«Ora che sono tornata a Pietroburgo, mi rendo conto sempre più di come sia difficile crearsi una vita nuova in quei luoghi dove abbiamo già lasciato un’impronta, quell’impronta che ci impedisce di diventare ciò che vorremmo essere». Parola di Anna Karénina che, in preda alle sue angosce amorose, parla dei suoi smarrimenti con Emma Bovary. Le due famose e molto amate personagge letterarie, nate dal genio rispettivamente di Gustave Flaubert e Lev Tolstoj, diventano infatti protagoniste dell’originale romanzo epistolare firmato da Marosella Di Francia e Daniela Mastrocinque, Amiche di penna (Mondadori, pp. 193, euro 18,50).

È Anna Karénina che scrive per prima, durante il suo viaggio in Italia con Vronskij. Una piccola missiva in un foglietto giallo tenue, con il sigillo di ceralacca già rotto, a cui Emma Bovary ritorna in un pomeriggio assolato e umido. L’esperimento ha inizio e la comunicazione tra loro dura circa un paio di anni.

Il progetto a due, in cui la sponda è anzitutto tra Mastrocinque e Di Francia, ha al centro il racconto di un’amicizia impossibile ma affascinante tra due delle figure letterarie più attraenti di sempre. Creature molto diverse, Anna appartenente all’alta società russa ed Emma alla provincia francese, che tuttavia sono accomunate da grande passione e ardimento.
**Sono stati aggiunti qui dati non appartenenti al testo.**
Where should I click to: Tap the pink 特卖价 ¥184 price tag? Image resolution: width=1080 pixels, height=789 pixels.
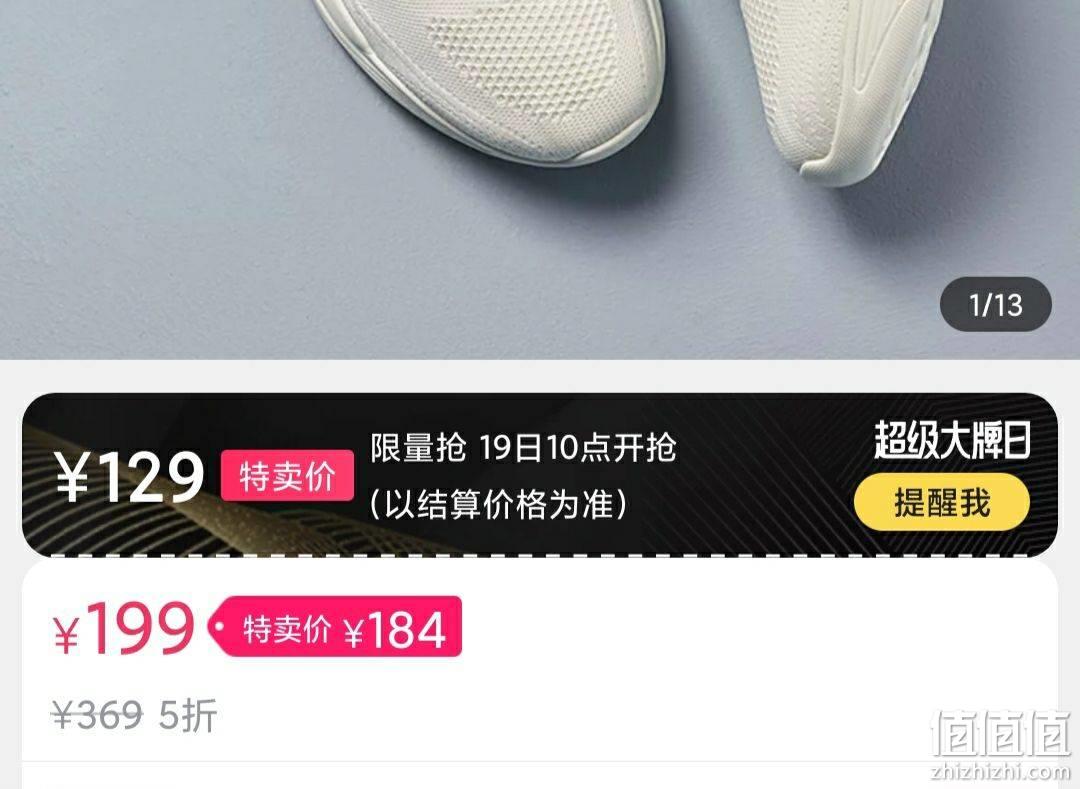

Soprattutto sono capaci di diventare – passando dalla penna maschile dei loro primi creatori a quella femminile delle seconde inventrici – vicine, solidali, ferme nel consiglio reciproco e apprensive verso la sorte l’una dell’altra.

Nel lento dipanarsi delle lettere, si aprono in autenticità, come si farebbe tra amiche nella quotidianità; si dicono delle proprie sventure scampate, dei propri amori rifiutati o impossibili, dei sussulti anche letterari, insieme allo scacco che spesso l’esistenza pone dinanzi agli occhi. Ma la scommessa di Mastrocinque e Di Francia non si ferma qui, spinge sul confronto anche intorno ad altri libri e ulteriori storie. E in questo corpo a corpo che diventa un gioco del possibile a venire, si congiungono mondi esplorati che, grazie alla parola letteraria, fanno acquisire alle personagge e ai personaggi una propria autonomia di enunciazione. Per dire che non è tutto già visto e detto, bensì da contaminare ancora e ancora.